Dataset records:
• • • • • • •
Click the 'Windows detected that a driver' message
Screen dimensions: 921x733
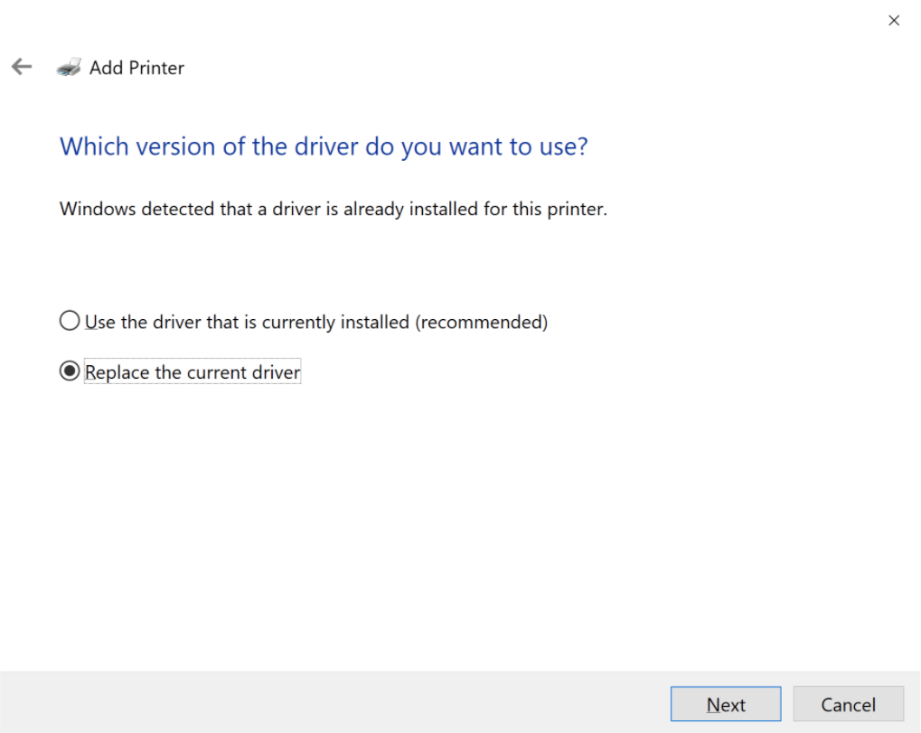[333, 209]
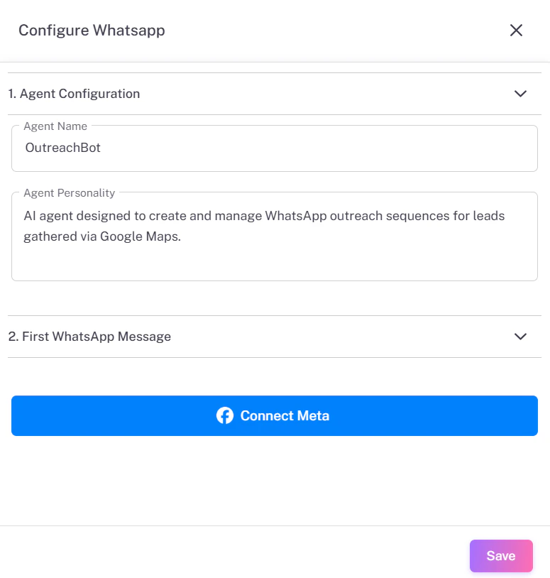The width and height of the screenshot is (550, 578).
Task: Select the Agent Personality text area
Action: click(275, 234)
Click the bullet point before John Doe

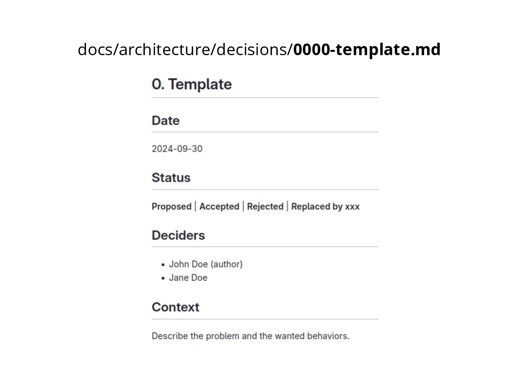(x=163, y=265)
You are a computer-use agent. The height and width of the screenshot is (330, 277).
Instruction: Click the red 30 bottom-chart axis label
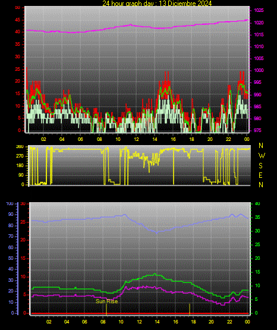pos(23,203)
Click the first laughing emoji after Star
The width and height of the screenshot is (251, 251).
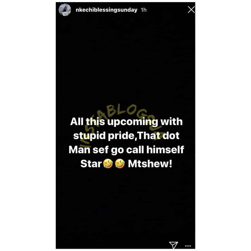108,164
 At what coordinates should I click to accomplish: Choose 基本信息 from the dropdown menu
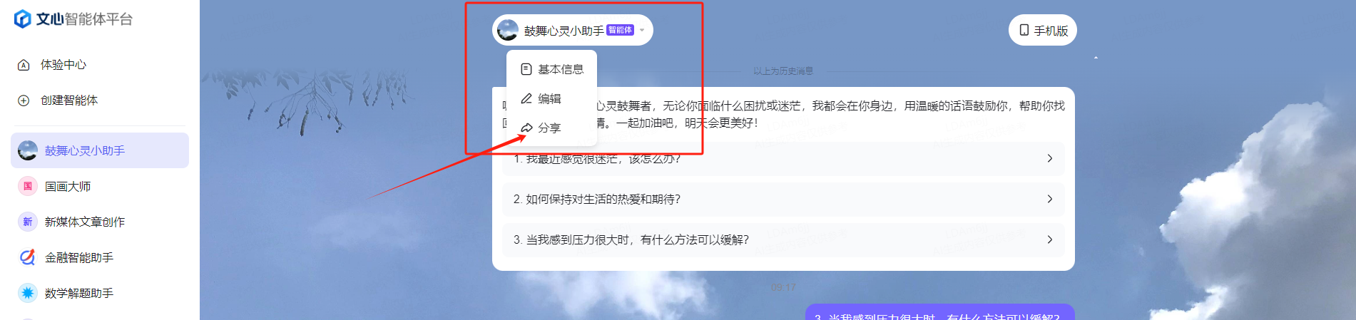click(x=552, y=69)
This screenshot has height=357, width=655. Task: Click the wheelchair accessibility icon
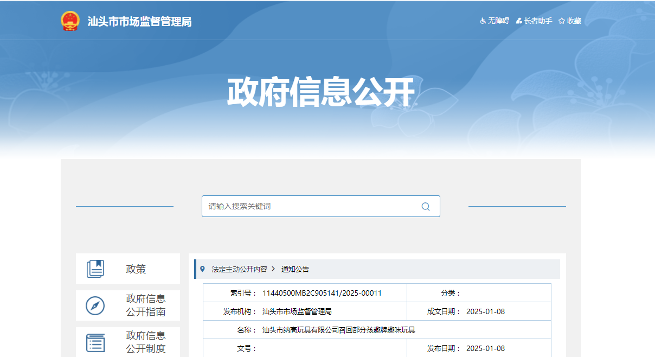pyautogui.click(x=483, y=21)
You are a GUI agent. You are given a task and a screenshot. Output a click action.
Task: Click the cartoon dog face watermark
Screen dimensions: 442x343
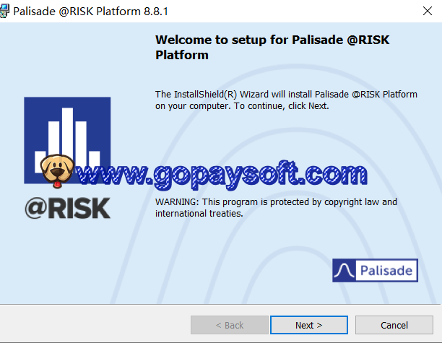[56, 171]
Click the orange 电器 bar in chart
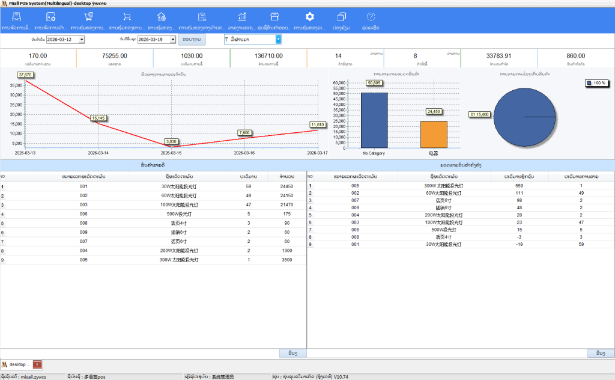This screenshot has width=615, height=380. pos(434,134)
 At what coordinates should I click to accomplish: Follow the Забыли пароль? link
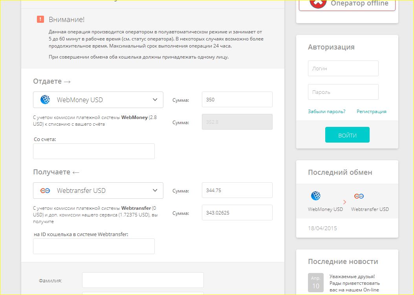pos(327,112)
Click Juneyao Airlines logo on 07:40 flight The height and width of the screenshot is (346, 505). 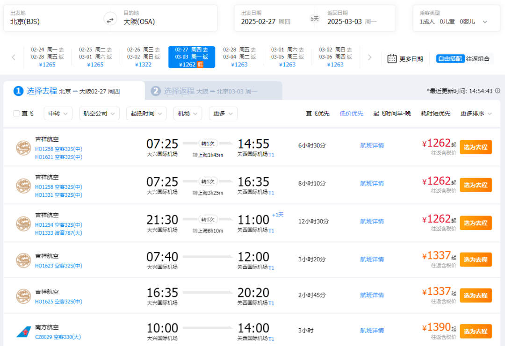click(23, 260)
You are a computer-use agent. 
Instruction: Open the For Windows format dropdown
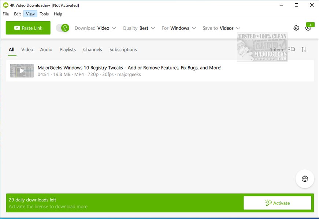tap(179, 28)
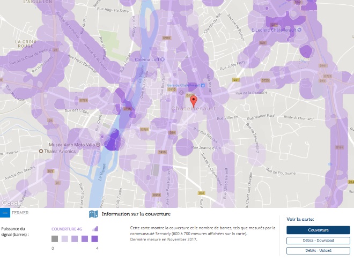Select Gare de Châtellerault station icon
Viewport: 354px width, 262px height.
click(203, 85)
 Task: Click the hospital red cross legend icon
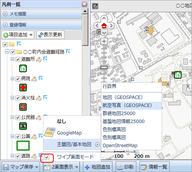(x=23, y=88)
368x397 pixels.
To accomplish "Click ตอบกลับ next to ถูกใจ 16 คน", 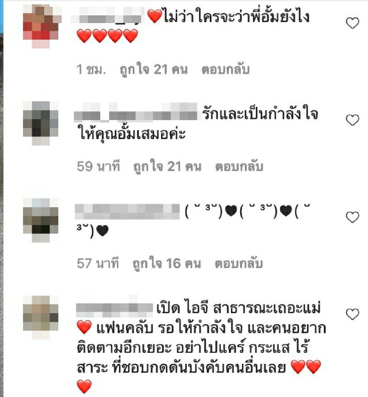I will [x=239, y=263].
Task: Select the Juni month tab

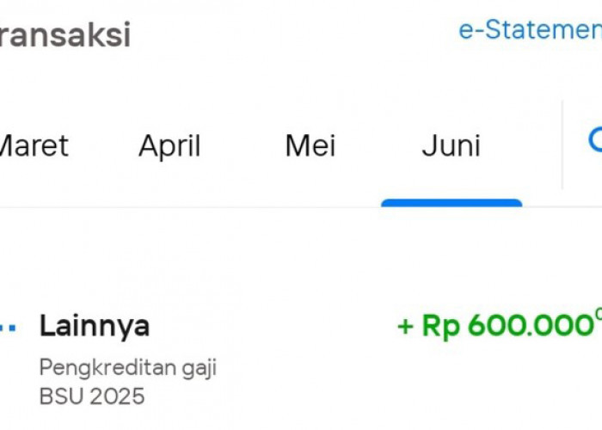Action: pos(451,145)
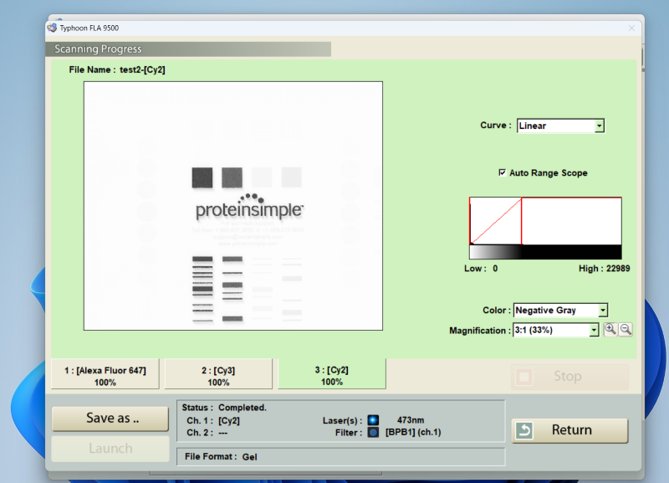Click the Typhoon FLA 9500 title bar icon

(x=52, y=28)
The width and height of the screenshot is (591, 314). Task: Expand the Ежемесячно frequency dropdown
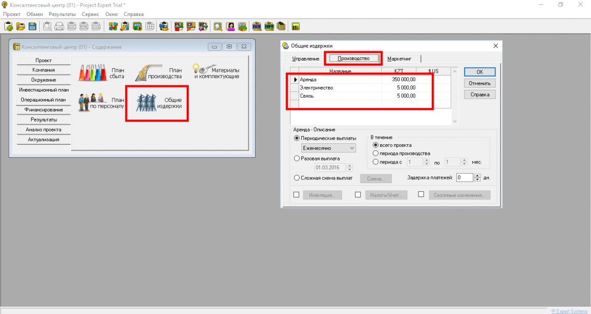[x=352, y=148]
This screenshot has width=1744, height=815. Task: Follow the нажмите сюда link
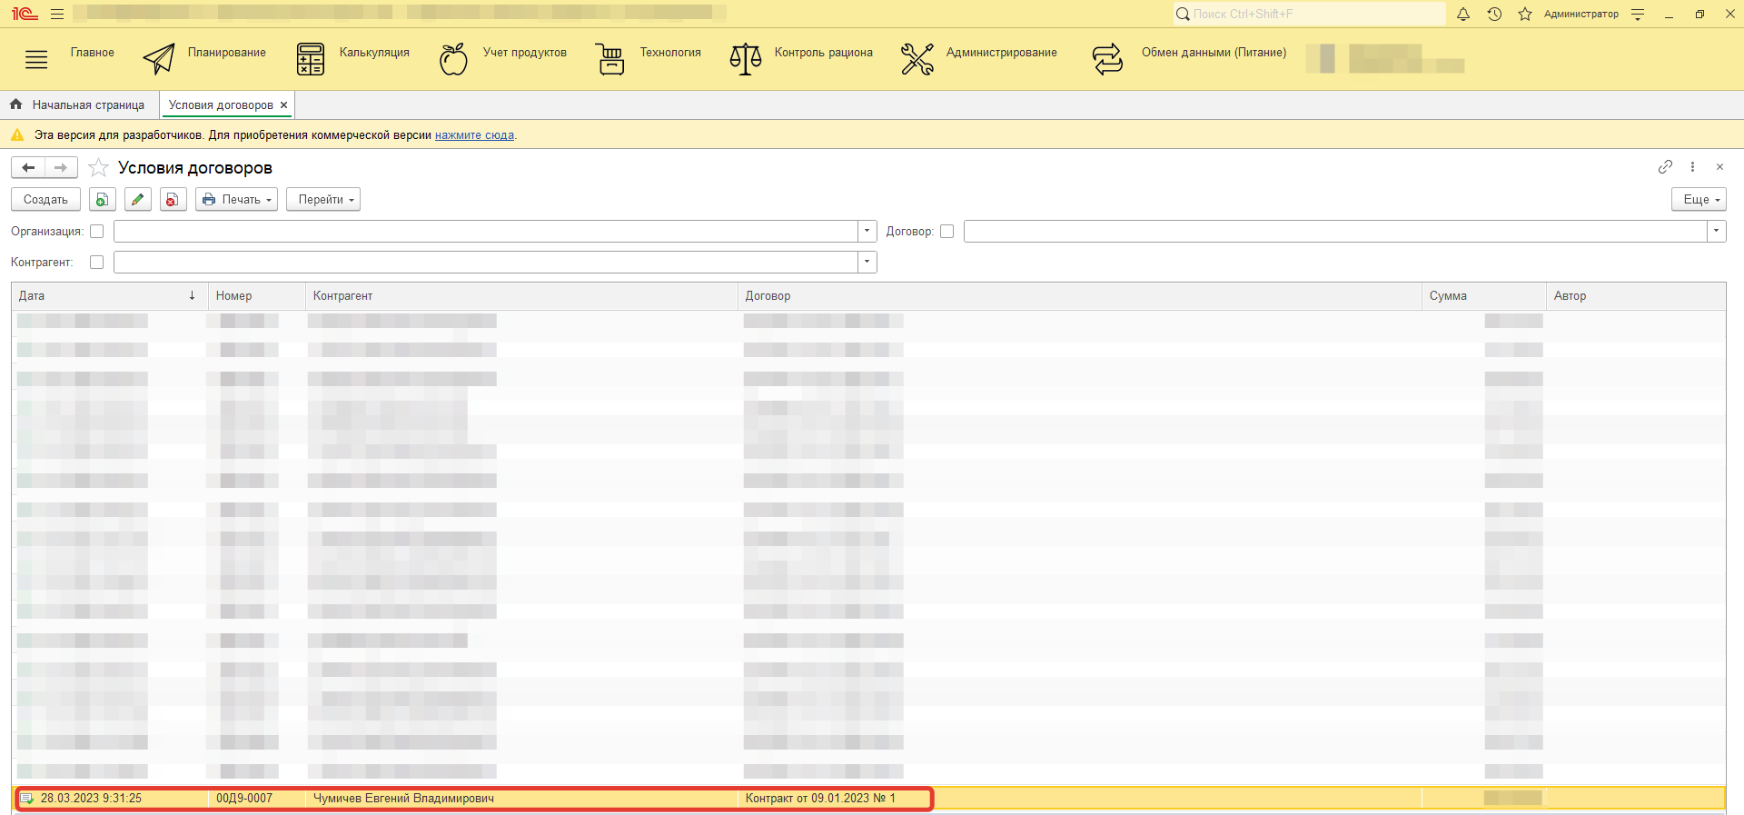tap(474, 135)
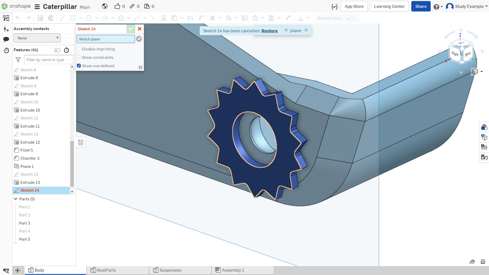Click the Filter by name input

click(49, 60)
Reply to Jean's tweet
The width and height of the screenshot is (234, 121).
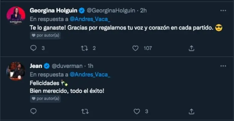point(33,112)
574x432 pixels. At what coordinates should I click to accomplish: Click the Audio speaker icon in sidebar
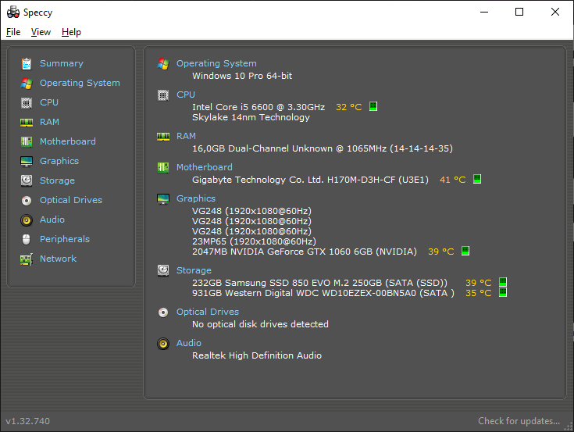(27, 220)
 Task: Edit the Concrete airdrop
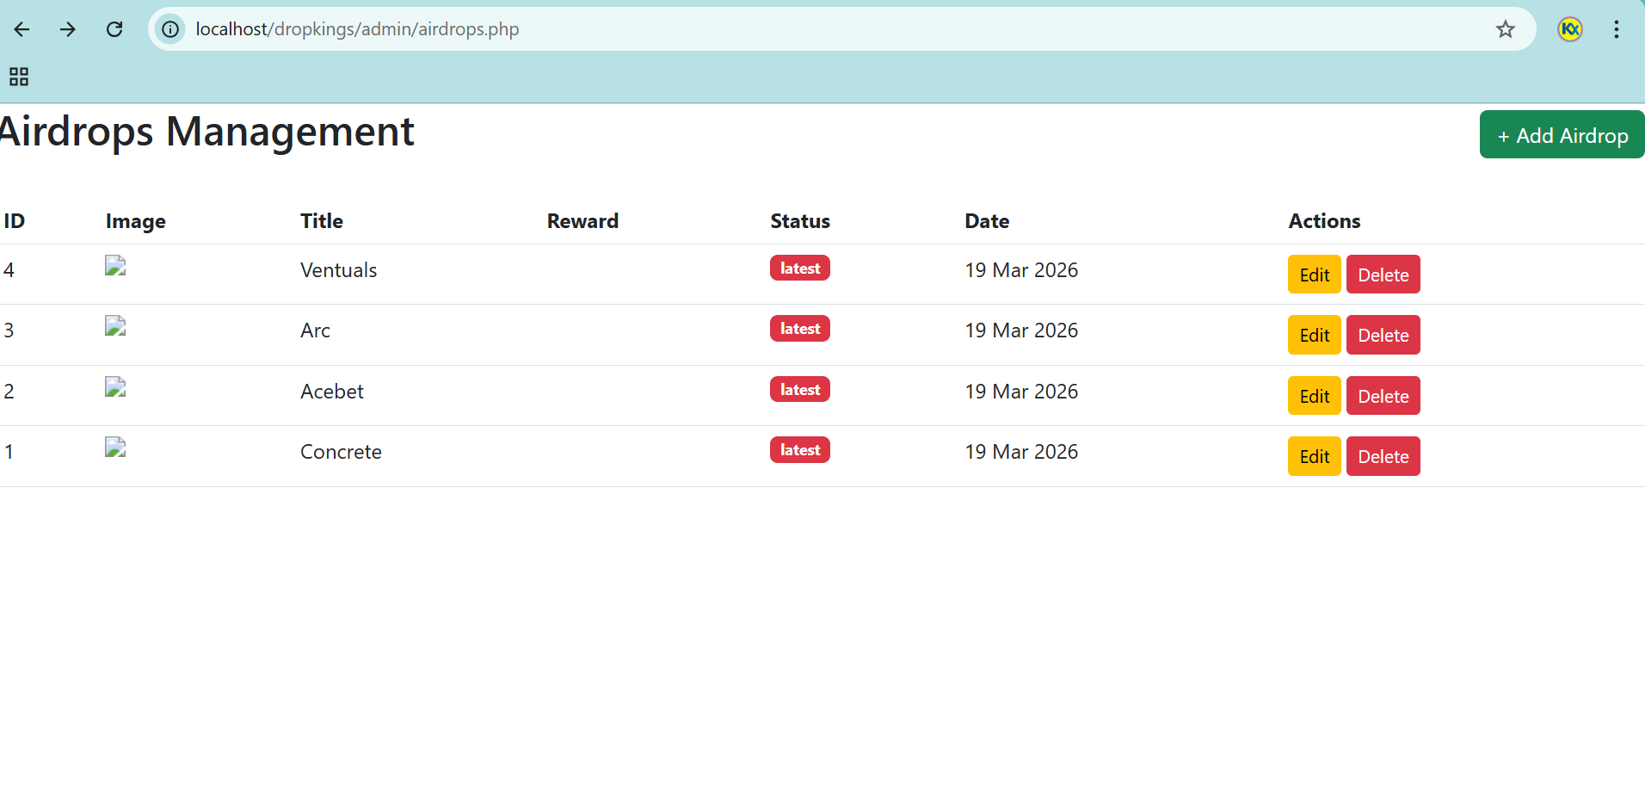coord(1314,456)
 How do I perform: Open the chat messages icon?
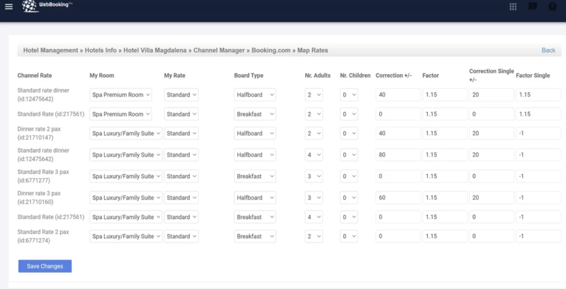pyautogui.click(x=532, y=7)
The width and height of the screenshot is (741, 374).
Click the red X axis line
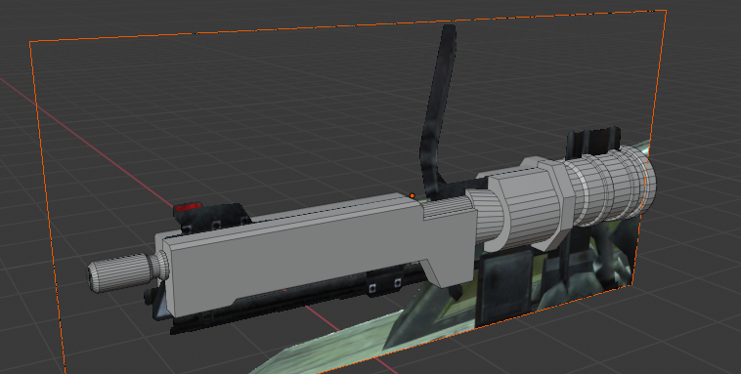(85, 143)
• • • • • • •
WORK TASK: Quote only what lies between the first line of the records and the line containing "Click the first laughing emoji after Star", please, including both lines and excluding images.

ANSWER FOR THIS EXERCISE:
Click the 'Windows detected that a driver' message
Screen dimensions: 921x733
[333, 209]
The width and height of the screenshot is (550, 578).
Task: Select the Agent Personality text area
Action: click(275, 234)
Click the bullet point before John Doe

(x=163, y=265)
You are a computer-use agent. The height and width of the screenshot is (330, 277).
Instruction: Click the red 30 bottom-chart axis label
pos(23,203)
Click the first laughing emoji after Star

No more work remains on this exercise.